Riedering – Wie Bürgermeister Josef Häusler bei der jüngsten Sitzung informierte, liege das Bauvorhaben im Geltungsbereich des Bebauungsplans „Kindergarten Riedering“; im Flächennutzungsplan sei dieses Grundstück für den Allgemeinbedarf mit einer sogenannten Zweckbindung für soziale Zwecke eingezeichnet. Die Zufahrt sei über den Kirchweg gesichert. Die Wasserversorgung erfolge über das Unternehmen Huber, die Entwässerung hingegen über den gemeindlichen Kanal.
Nur mit Bauchschmerzen zustimmen
Josef Lindner hakte beim Thema Kosten nach. Er könne der nunmehr 3,7 Millionen Euro teuren Planung „nur mit Bauchschmerzen“ zustimmen. Im September seien die Hochbaukosten ohne Erschließung auf 3,1 Millionen Euro geschätzt worden, im Januar seien es dann 4,7 Millionen gewesen. Nun sei die Planung zwar deutlich abgespeckt worden, die Kosten fielen aber immer noch sehr hoch aus. Wenn der Gemeinderat rechtzeitig über die Kosten informiert worden wäre, hätte er schon damals anders gestimmt.
Bürgermeister Josef Häusler befand jedoch, dass der Schwarze Peter nicht bei der Verwaltung gesucht werden solle. Man wolle keine Verzögerung, Riedering brauche den Kindergarten.
Es sei Aufgabe des Planers, zu informieren, wandte Josef Lindner ein. Diese Meinung vertrat auch Rupert Lindner.
Der damalige Betrag von 3,1 Millionen Euro habe auf einer Kostenschätzung beruht, erklärte Architekt und Gemeinderat Hans Wagenstaller. Im Übrigen wäre eine mehrgeschossige Alternative anstelle des vom Gemeinderat befürworteten Modulkonzepts auch nicht billiger. Durch Planänderungen habe er die Kosten für das Modulkonzept inzwischen um eine Million Euro reduziert.
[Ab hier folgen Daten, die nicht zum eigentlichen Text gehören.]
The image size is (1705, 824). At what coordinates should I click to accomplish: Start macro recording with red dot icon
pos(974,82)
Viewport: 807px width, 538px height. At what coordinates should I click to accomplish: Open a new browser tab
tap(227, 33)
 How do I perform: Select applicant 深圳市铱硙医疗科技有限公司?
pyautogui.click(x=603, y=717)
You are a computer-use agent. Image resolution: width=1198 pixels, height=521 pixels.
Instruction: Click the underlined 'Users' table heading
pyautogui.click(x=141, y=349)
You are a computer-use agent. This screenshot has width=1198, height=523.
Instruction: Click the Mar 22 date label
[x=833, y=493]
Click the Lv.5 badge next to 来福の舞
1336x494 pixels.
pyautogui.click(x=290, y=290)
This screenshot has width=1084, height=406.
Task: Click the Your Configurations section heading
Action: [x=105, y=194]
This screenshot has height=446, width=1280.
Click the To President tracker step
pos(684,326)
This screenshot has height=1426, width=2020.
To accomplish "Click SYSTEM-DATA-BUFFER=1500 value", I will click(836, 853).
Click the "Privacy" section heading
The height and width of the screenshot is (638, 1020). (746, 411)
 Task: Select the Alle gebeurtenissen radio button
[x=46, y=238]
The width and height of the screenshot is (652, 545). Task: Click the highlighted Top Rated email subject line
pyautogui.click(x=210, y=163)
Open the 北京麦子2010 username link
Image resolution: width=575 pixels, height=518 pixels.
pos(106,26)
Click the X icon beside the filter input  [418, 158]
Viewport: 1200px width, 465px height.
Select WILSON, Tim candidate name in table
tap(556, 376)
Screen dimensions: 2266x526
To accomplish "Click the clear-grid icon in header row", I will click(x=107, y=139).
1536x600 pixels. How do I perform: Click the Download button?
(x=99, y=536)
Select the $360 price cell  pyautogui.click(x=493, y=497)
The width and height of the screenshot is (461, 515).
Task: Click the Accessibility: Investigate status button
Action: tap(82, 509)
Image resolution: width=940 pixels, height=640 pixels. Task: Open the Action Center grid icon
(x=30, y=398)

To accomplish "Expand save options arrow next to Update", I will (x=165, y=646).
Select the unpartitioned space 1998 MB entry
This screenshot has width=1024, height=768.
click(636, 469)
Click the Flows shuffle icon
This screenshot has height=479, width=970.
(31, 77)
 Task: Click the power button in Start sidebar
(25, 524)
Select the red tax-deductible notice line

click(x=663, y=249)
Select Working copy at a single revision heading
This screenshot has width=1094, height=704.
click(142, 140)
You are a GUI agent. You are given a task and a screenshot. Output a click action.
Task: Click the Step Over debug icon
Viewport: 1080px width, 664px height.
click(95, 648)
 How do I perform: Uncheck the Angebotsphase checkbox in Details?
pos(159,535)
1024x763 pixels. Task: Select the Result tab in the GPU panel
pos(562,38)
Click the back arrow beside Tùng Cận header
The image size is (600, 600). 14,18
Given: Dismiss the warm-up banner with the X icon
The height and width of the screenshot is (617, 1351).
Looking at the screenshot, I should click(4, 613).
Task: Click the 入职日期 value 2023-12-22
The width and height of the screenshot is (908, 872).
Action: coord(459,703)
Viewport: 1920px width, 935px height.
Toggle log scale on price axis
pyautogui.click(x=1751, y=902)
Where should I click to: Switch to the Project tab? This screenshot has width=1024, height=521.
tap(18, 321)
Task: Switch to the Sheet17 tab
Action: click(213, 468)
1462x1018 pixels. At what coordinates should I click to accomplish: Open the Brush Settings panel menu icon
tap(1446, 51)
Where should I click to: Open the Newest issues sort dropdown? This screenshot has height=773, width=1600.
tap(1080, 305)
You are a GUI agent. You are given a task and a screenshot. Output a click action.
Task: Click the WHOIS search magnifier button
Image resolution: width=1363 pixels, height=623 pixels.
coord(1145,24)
Josef Lindner beharrte, dass er zu wenig über die Kosten informiert worden sei. Gleichwohl befürworte er das Modul-Konzept. Josef Loferer fügte an, dass da vielleicht „einiges schiefgelaufen“ sei. Aber jetzt sei das Gebäude nun mal so geplant und die Kosten seien so, wie sie nun ausfielen.
Einstimmig erteilten die Gemeinderäte schließlich das gemeindliche Einvernehmen.